Fachleute, die an der Studie nicht beteiligt waren, werten sie als wichtigen Beitrag. Sie betonen aber, dass solche Untersuchungen schwierig sind: »Das Verständnis über den Transport und Verbleib von Plastik in der Umwelt – also von der Quelle bis in die Meere – ist noch mit sehr großen Unsicherheiten verbunden«, sagte Christian Schmidt vom Helmholtz-Zentrum für Umweltforschung dem Science Media Center (SMC). »Die wesentliche neue Erkenntnis der Studie ist, dass ein großer Teil des Plastiks im Wasser der Ozeane eher größere Partikel sind.«

Ein methodischer Schwachpunkt der Arbeit liege darin, dass sie nur schwimmendes Plastik berücksichtige, kritisieren Experten. »Bedauerlicherweise wurden Kunststoffe ausgeklammert, die schwerer als Meerwasser sind«, kommentierte Melanie Bergmann vom Helmholtz-Zentrum für Polar- und Meeresforschung gegenüber dem SMC. Es sei nicht völlig klar, inwieweit dies das Ergebnis verfremde. »Es könnte zum einen den berechneten Gesamteintrag erhöhen, aber zum anderen auch die beschriebene Aufteilung von Plastik auf verschiedene Bereiche wie Meeresoberfläche, Strände und Meeresboden beeinflussen.« Dennoch stelle die Studie, die stärker auf empirischen Daten basiere als frühere, einen Fortschritt dar – und das Team um Kaandorp weise selbst auf die methodischen Einschränkungen seiner Arbeit hin.
---
## SCHRIFTLICHE AUFGABE A
Kannst du aus den Einträgen die Zeilen, beginnend mit der Zeile mit "Click Collapse All keymap tree icon" und weiter bis einschließlich der Zeile mit "Action: (25, 436)", als nummerierte Liste ohne Leerzeilen wiedergeben?
Die Einträge haben mit dem Text über Plastik im Meer nichts zu tun.

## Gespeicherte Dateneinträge
---
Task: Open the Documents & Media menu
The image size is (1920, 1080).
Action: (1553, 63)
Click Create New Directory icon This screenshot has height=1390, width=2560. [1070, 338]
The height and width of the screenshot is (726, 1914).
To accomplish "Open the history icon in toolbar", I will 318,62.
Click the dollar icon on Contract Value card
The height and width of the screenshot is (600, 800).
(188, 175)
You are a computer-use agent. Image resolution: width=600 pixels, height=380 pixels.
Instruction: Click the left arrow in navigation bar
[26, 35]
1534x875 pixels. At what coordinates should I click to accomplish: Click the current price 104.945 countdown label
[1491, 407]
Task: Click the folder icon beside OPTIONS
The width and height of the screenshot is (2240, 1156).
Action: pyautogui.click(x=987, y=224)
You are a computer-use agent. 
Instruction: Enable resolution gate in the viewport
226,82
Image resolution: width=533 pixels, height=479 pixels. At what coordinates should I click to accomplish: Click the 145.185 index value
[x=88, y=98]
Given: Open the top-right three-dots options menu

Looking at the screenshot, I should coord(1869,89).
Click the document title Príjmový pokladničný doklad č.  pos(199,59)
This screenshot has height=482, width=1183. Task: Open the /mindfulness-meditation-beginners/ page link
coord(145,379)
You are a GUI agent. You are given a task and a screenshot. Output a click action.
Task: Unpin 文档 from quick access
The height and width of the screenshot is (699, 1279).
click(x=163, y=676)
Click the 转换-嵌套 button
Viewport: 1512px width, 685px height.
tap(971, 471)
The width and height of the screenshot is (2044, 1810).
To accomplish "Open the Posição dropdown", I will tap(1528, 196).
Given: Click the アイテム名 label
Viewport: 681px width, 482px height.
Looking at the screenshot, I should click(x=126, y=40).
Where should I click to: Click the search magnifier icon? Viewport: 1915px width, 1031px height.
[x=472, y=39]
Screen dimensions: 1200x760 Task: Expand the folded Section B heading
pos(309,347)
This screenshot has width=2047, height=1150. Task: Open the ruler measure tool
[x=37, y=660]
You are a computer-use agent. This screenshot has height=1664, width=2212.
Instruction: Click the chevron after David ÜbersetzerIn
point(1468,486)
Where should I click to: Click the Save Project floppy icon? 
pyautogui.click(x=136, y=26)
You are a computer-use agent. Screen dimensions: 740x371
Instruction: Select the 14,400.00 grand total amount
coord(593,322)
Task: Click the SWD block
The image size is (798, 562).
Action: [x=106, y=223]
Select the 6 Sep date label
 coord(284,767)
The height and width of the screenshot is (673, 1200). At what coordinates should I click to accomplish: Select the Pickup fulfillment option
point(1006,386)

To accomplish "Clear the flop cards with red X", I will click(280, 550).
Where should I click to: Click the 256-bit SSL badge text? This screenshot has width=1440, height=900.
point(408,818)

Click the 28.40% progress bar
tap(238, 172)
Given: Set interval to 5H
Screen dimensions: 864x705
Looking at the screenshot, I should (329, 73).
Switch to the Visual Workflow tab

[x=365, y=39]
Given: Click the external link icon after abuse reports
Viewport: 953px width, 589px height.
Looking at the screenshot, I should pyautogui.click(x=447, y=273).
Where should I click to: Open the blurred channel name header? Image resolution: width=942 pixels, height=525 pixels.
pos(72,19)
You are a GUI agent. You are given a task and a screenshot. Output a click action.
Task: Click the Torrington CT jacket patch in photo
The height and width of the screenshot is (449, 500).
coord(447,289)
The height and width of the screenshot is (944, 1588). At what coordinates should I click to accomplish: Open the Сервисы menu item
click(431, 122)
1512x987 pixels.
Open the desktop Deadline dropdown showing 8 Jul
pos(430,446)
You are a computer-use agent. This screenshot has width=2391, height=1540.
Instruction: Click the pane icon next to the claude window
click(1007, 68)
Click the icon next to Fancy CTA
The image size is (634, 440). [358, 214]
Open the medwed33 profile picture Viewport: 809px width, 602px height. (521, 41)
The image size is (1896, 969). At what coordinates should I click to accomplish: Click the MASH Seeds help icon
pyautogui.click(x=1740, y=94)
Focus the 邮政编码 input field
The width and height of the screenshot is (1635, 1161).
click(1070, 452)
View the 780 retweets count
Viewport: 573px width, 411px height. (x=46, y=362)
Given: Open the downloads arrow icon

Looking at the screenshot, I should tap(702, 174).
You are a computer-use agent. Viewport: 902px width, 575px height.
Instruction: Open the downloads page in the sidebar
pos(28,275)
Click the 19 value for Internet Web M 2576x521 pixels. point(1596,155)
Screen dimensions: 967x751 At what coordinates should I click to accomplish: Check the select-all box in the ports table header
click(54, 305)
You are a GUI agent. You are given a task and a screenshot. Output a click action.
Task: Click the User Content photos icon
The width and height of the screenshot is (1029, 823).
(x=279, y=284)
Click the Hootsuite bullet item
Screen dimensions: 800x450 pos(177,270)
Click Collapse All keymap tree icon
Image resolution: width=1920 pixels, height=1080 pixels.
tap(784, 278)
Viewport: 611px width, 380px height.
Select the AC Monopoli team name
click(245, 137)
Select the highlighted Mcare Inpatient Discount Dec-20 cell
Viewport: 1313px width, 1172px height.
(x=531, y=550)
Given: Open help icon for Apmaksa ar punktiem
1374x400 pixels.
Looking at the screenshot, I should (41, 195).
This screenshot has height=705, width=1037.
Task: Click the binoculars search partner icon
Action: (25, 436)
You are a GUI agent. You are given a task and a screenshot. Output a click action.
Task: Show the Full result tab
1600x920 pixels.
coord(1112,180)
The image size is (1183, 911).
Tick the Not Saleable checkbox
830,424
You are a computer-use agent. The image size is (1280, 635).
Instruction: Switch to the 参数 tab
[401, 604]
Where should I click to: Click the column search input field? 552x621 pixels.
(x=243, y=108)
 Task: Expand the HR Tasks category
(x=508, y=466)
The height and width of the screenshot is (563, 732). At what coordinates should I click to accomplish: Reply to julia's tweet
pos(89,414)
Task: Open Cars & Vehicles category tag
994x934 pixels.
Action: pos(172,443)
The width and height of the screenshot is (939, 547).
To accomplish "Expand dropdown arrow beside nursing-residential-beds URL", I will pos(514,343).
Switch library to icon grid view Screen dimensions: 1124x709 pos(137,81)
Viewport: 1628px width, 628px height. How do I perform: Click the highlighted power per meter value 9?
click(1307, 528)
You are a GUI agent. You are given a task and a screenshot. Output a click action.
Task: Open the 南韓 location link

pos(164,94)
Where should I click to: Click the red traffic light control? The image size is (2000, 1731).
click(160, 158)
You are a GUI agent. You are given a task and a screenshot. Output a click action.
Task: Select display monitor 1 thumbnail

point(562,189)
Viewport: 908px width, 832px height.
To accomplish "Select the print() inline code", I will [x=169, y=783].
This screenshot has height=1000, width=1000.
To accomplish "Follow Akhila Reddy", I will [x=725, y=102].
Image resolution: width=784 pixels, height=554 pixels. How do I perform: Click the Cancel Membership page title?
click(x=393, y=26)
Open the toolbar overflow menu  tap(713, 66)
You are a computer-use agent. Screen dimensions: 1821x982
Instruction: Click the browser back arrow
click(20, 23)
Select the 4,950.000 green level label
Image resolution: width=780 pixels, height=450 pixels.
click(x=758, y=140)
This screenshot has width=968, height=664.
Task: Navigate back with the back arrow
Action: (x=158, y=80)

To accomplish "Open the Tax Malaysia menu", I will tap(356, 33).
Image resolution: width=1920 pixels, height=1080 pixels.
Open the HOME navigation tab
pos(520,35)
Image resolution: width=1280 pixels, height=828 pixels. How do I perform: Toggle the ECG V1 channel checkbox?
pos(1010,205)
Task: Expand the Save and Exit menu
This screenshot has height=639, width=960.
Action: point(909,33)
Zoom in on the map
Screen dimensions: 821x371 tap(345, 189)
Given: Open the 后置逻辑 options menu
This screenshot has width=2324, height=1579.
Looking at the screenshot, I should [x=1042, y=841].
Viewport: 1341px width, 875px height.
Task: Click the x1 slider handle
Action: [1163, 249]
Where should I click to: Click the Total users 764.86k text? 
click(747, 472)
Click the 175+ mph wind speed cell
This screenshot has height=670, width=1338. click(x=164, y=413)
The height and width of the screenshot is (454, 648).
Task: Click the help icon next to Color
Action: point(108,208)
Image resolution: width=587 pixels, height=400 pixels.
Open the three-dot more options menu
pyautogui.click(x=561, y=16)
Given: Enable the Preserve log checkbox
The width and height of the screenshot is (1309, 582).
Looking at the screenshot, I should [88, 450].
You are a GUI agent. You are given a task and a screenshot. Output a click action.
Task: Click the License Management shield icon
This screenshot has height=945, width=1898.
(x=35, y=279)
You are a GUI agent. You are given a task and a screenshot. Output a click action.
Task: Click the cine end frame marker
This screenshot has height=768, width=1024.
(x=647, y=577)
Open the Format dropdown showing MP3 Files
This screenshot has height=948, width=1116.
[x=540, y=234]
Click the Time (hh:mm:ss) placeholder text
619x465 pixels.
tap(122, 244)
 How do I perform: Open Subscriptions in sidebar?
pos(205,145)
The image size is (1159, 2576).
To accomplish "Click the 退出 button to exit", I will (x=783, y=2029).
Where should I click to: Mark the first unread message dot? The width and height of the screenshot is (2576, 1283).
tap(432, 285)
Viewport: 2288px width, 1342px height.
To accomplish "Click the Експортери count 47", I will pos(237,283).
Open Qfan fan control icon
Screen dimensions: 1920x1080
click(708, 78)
---
## SCHRIFTLICHE AUFGABE B
Kannst du aus dem Text über Plastik im Meer wörtlich zitieren, beginnend mit "Ein methodischer Schwachpunkt" und weiter bis einschließlich "Einschränkungen seiner Arbeit hin."?

## ERGEBNIS A
1. Click Collapse All keymap tree icon
2. Image resolution: width=1920 pixels, height=1080 pixels.
3. tap(784, 278)
4. Viewport: 611px width, 380px height.
5. Select the AC Monopoli team name
6. click(245, 137)
7. Select the highlighted Mcare Inpatient Discount Dec-20 cell
8. Viewport: 1313px width, 1172px height.
9. (x=531, y=550)
10. Given: Open help icon for Apmaksa ar punktiem
11. 1374x400 pixels.
12. Looking at the screenshot, I should (41, 195).
13. This screenshot has height=705, width=1037.
14. Task: Click the binoculars search partner icon
15. Action: (25, 436)

## ERGEBNIS B
Ein methodischer Schwachpunkt der Arbeit liege darin, dass sie nur schwimmendes Plastik berücksichtige, kritisieren Experten. »Bedauerlicherweise wurden Kunststoffe ausgeklammert, die schwerer als Meerwasser sind«, kommentierte Melanie Bergmann vom Helmholtz-Zentrum für Polar- und Meeresforschung gegenüber dem SMC. Es sei nicht völlig klar, inwieweit dies das Ergebnis verfremde. »Es könnte zum einen den berechneten Gesamteintrag erhöhen, aber zum anderen auch die beschriebene Aufteilung von Plastik auf verschiedene Bereiche wie Meeresoberfläche, Strände und Meeresboden beeinflussen.« Dennoch stelle die Studie, die stärker auf empirischen Daten basiere als frühere, einen Fortschritt dar – und das Team um Kaandorp weise selbst auf die methodischen Einschränkungen seiner Arbeit hin.